それに気づいた天音さんが、手にしていたオレンジジュースを置いて立ち上がった。
つっちーから瓶子を受け取ると、調理場に続く廊下へと出てゆく。
「まあったくあいつらは、狭霧くんの歓迎飲み会なのにさっさとできあがちゃうんだから困ったもんだよねー」
「あ、あの、おれちょっとトイ、レ……うわっ!」
目で天音さんを追っていると、突然ぼふん、と柔らかいものが体にぶつかってきた。
ふわりと柑橘系のいい匂いが香る。
反射的に接触してきた物から手を遠ざけるのでやっとだったおれは、身動きがとれない。
「うわあっ、ひっ、尋さんっ!?」
む、胸っ! その豊満な胸がおおおおれの体にもろにぶつかってる!
万歳をした格好のまま、パニックに陥る。
ど、どどどどうすれば!?
尋さんが缶ビールを片手に持ったままおれに寄りかかっている。
「ちょっ聞いてるの~? 先輩が話してる時にはねぇ、ちゃあんと聞きなさいよお~?」
「は、はいっ。ちゃんと聞いてます。でもあの、その、ちょ、ちょっとこの体勢はっ、あのっ……尋さんっ! 尋さん、尋さん……?」
返事がない。
恐るおそる様子を窺うと、すぴーすぴーと寝息が聞こえる。
な、なんでこの状態で寝ちゃうんだ……。
困ったおれは高く上げたままの自分の右手を確認する。
今日は両手にブラウンのレザーグローブをはめている。
大丈夫、破れたりしていない。このままなら触れてもなにも起こらないはずだ。
この栗色のきれいな髪を切ってしまうことも、ないはずだ。
ごくりと唾を呑む。
できるだけ左手で。右手を使うのは最終手段で。
手順を頭の中で確認していると、ふいに体にかかっていた重みがなくなった。
「悪ぃな、こいつの面倒押しつけちまって。大丈夫だったか?」
いつの間にこちらにやってきたのか、八上が固まっていたおれから尋さんを引きはがして抱え上げていた。
「八上……ありがとう。おれは大丈夫だけど、尋さんが結構呑んでるみたいで……」
「ったくはしゃぎすぎだよなぁ」
呆れたような、愛おしむような目で、八上が自分の腕の中で眠る無防備な尋さんを見ている。

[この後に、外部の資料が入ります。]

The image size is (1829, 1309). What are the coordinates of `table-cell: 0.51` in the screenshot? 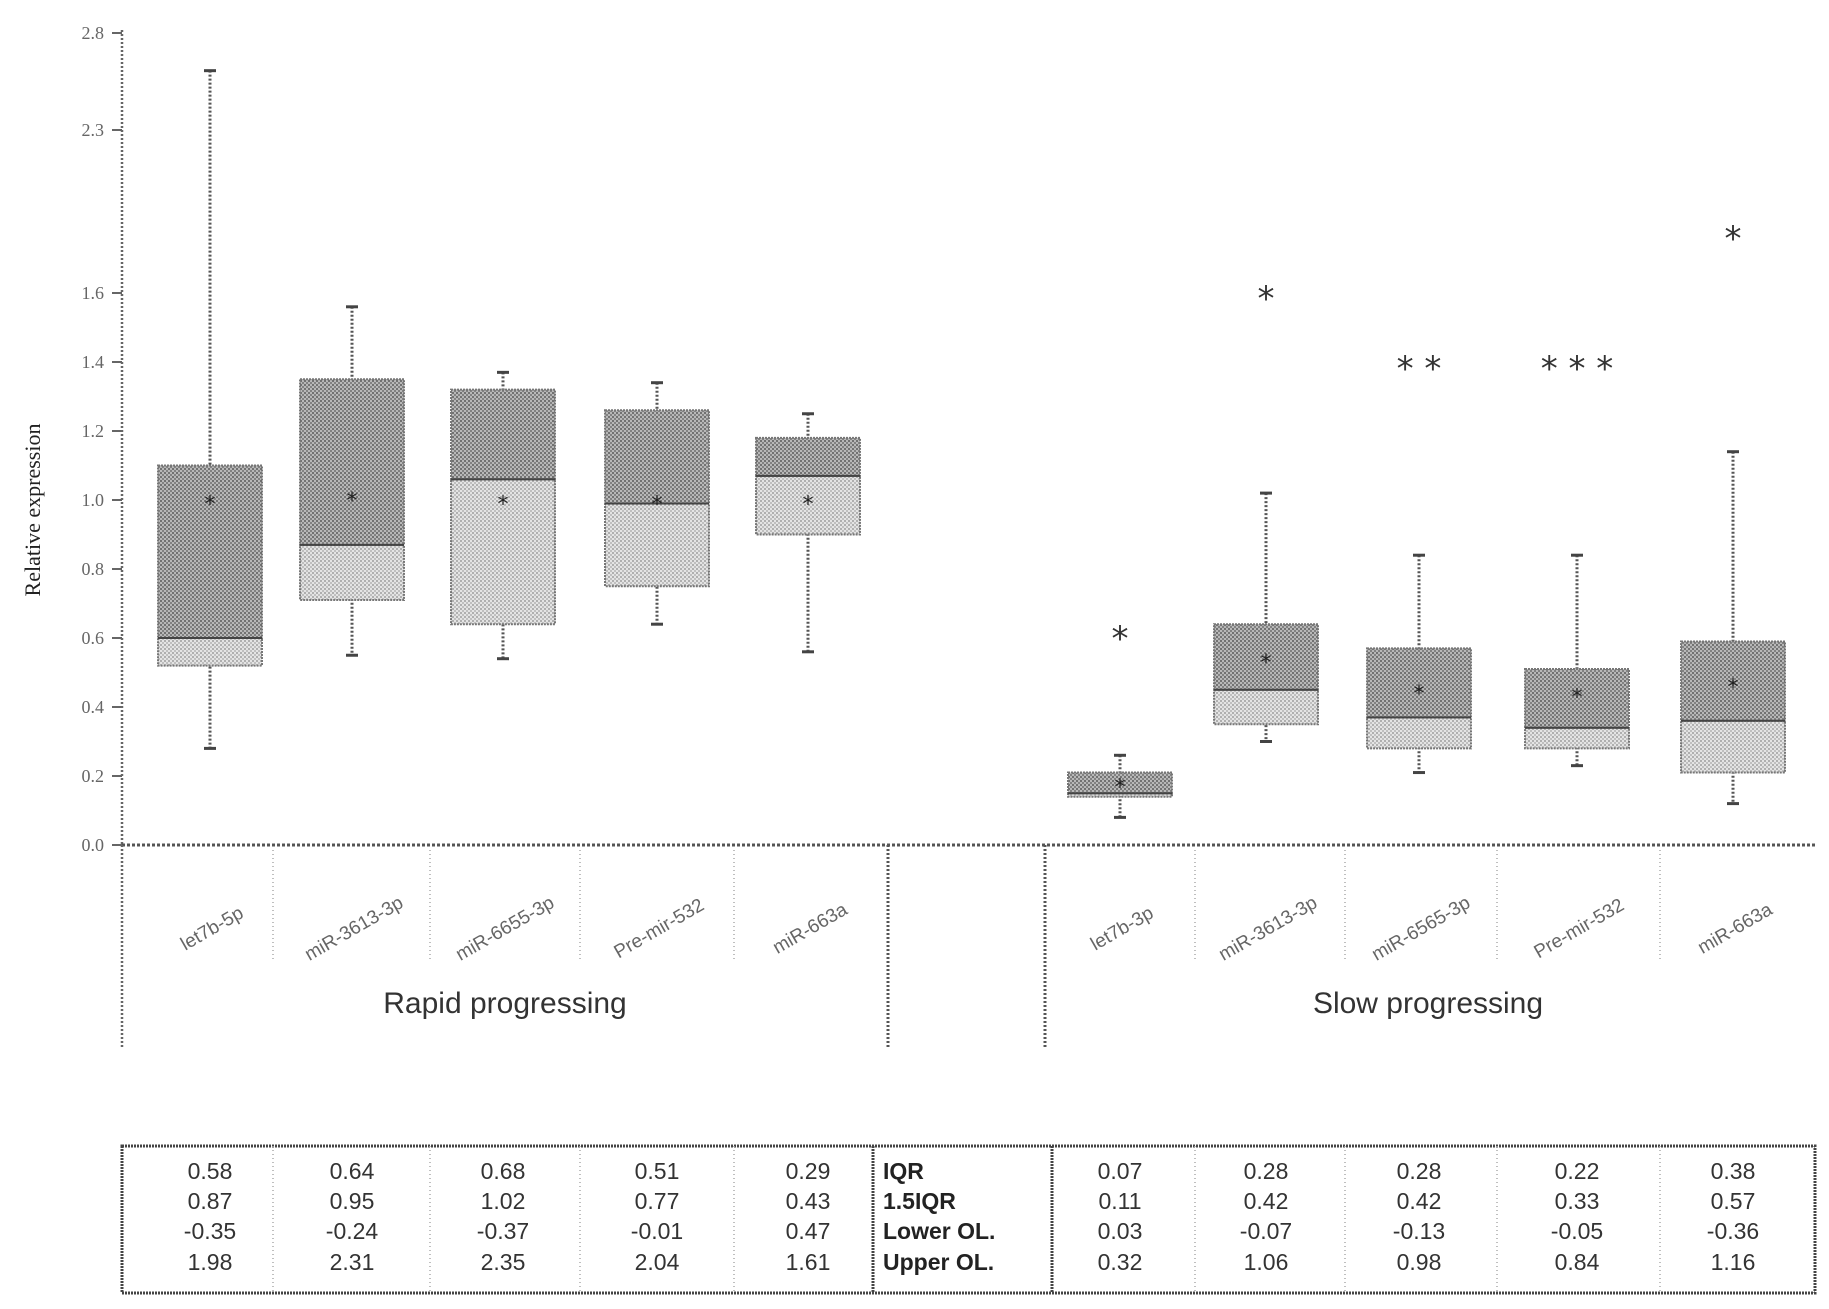 It's located at (658, 1171).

「でも、おれに気を使ってくれてるんじゃないかな。いい人だよね、尋さん」
「ま、悪い奴じゃないだろうけどな。でも女がこんな呑み方すんのはまずいだろ。おれちょっとこいつ寝かせてくるわ。適当にやっといてくれよ」
よいしょ、と八上はお姫様抱っこをした尋さんを抱え直すと、ふすまを開けて隣の部屋へ移動してゆく。
大人数が集まる時にはふすまを取り払って使うらしいけれど、今そちらの部屋は使われていない。
手持ち無沙汰になったおれは部屋を見渡した。
例のふたりはさっきと変わらないペースでまだ酒を飲み続けている。
ザルに違いない。どちらも顔色ひとつ変わっていないのが恐ろしい。
空になって転がっていた瓶子の数が減り、新たに瓶子が何本か立てて置かれている。
けれど天音さんの姿はない。
次の酒を用意しに行っているのかもしれない。
天音さんひとりに全部させるのは申し訳ないと、自分の近くに転がっている空き缶や空き皿を適当に集めて、おれは廊下へ出た。